Since I started the Virtual Telescope Project (to learn more about this facility visit: www.virtualtelescope.eu) and its many educational activities, I reserved plenty of attention to near-Earth asteroids, showing the most amazing close encounters with the Earth online, in real time (including the epic case of 2012 DA14), helping the community worldwide to discover what they are and what we can really say about them and their potential impact risk.

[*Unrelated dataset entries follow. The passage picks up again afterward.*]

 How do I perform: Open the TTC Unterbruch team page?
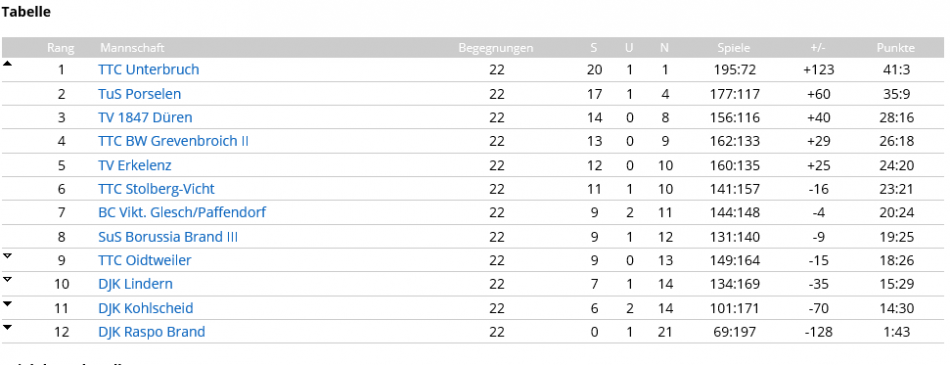pos(148,70)
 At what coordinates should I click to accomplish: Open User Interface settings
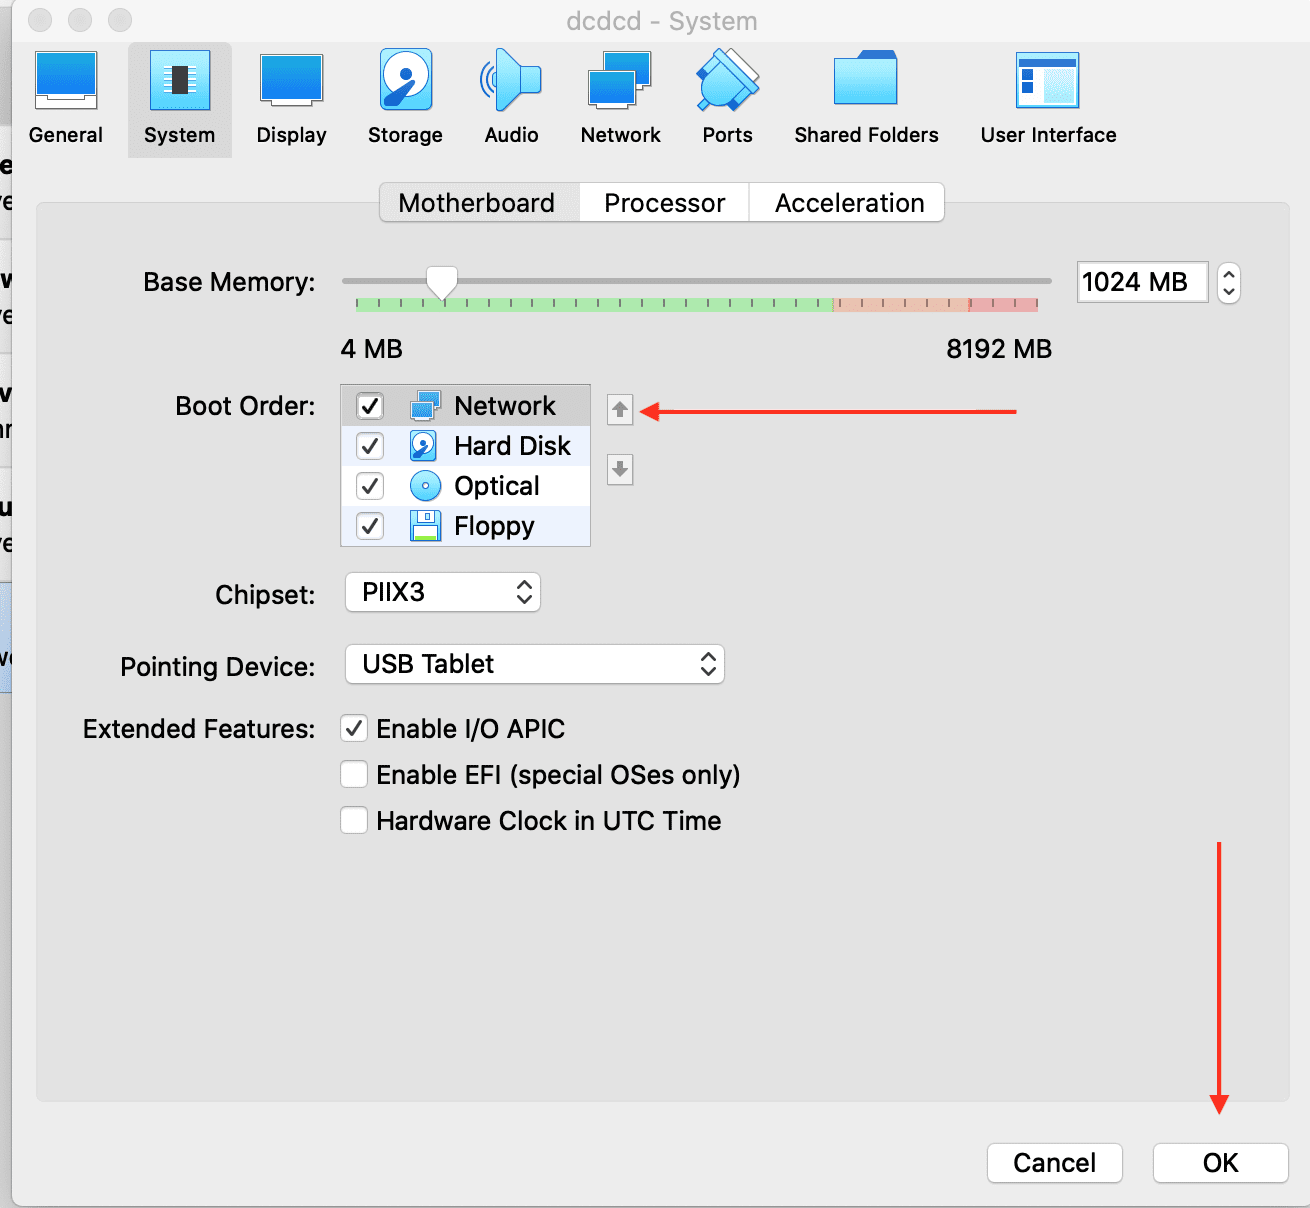(x=1048, y=99)

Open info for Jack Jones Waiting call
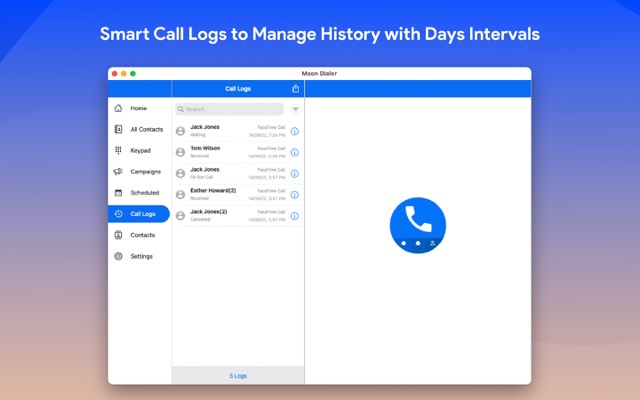(x=295, y=131)
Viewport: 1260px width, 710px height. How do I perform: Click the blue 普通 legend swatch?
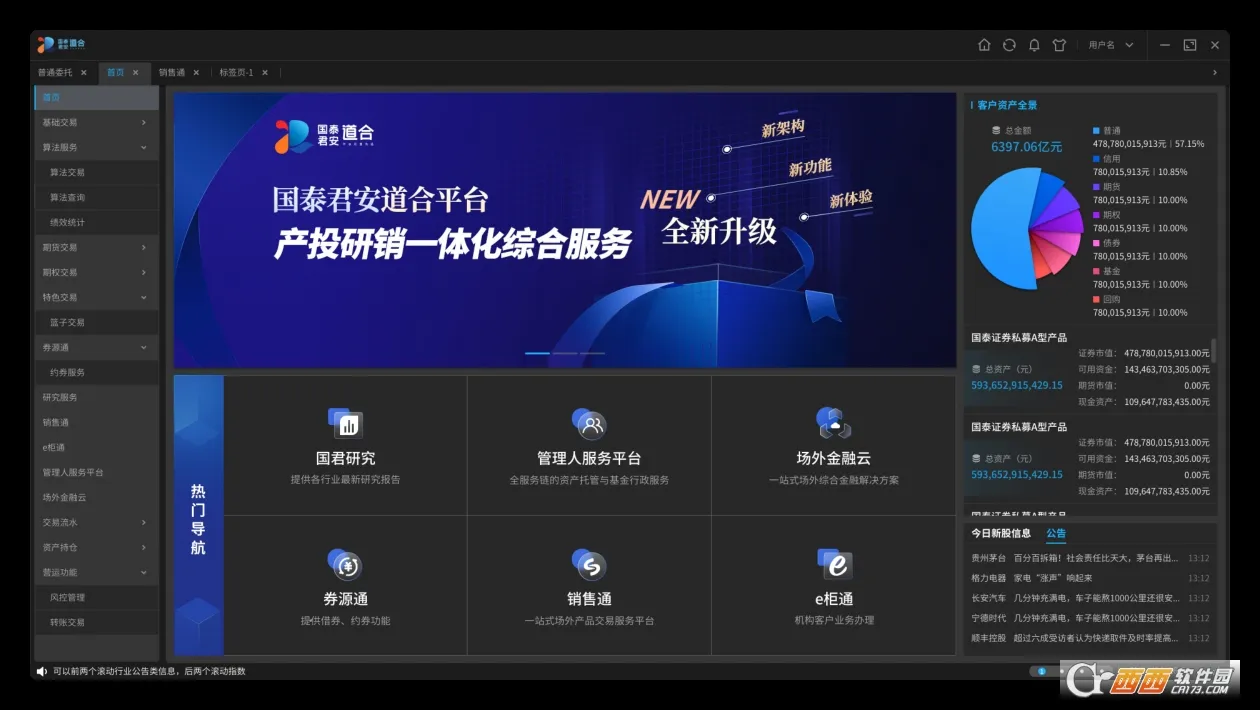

This is why I welcomed with plenty of excitement the introduction of Asteroid Day in 2015. I joined it, offering an online show through the Virtual Telescope’s platform. I was happy to learn that Asteroid Day was going to be an annual event and for the 2016 edition I contacted Grig Richters (co-founder of Asteroid Day) offering my help and skills to organise and coordinate Asteroid Day in Italy. Based on my past experience, I was convinced that having a coordinator in a given country, with important, reliable connections within the national astronomical community and the media could be a winning factor to support the goals of Asteroid Day at its best. The response from Grig was very enthusiastic and I started working intensively on this project: Asteroid Day Italia.
I contacted several amateur clubs and media to create a coordinated network. The feedback was amazing and a dozen of clubs enthusiastically joined this pioneering effort, serving as a test for the future of Asteroid Day. The Virtual Telescope offered a specific live feed for Asteroid Day Italia, while the involved clubs organised their own events and the final return was rewarding: tens of thousand of people joined either the online or local Asteroid Day Italia events and without this coordinated work they would have entirely missed the international celebration, according to what some of them told me. That is, they learned about Asteroid Day via its Italian promoter. Asteroid Day Italia was mentioned on all the most important media of my Country. After such a great experience, we are looking forward to the next 2017 edition.
Coordinating Asteroid Day in Italy was a privilege for me (being a fan of Asteroid Day since the very beginning) and a truly rewarding experience. I dedicated plenty of time to this effort, as I believe a lot in it. I think this was easy to perceive, contaminating all the involved partners, bringing their own enthusiasm into this. It was some kind of back-and-forth flux of ideas, energy and excitement. Not an easy task, but I’m so happy for the huge return.
I think, after being the first to test this in Italy in close connection with the Asteroid Day Global team, that having national, motivated coordinators would help a lot to spread Asteroid Day goals and support its mission worldwide. Having individuals knowing their own countries, media and communities will make it possible to better fit each special situation with the maximum return.
To succeed as such a coordinator, you must be truly motivated and “contagious” in your enthusiasm. Of course, you must know your national astronomical community and have good connections with the media and constant feedback with the international team. It is a lot of work, but this is also lot of fun. Engaging clubs will enrich further the experience; you must keep their interest alive, also opening your mind to proposals from them: after all, you are organising all this together.
Working on something you feel close to your vision, making possible to it to reach more and more people in your own community can be very, very exciting. It was for me for sure and I wanted to share my experience with you.
I wish to thank Grig for supporting my ideas and my work in Italy for Asteroid Day.
That said, I’m looking forward to Asteroid Day 2017, and you?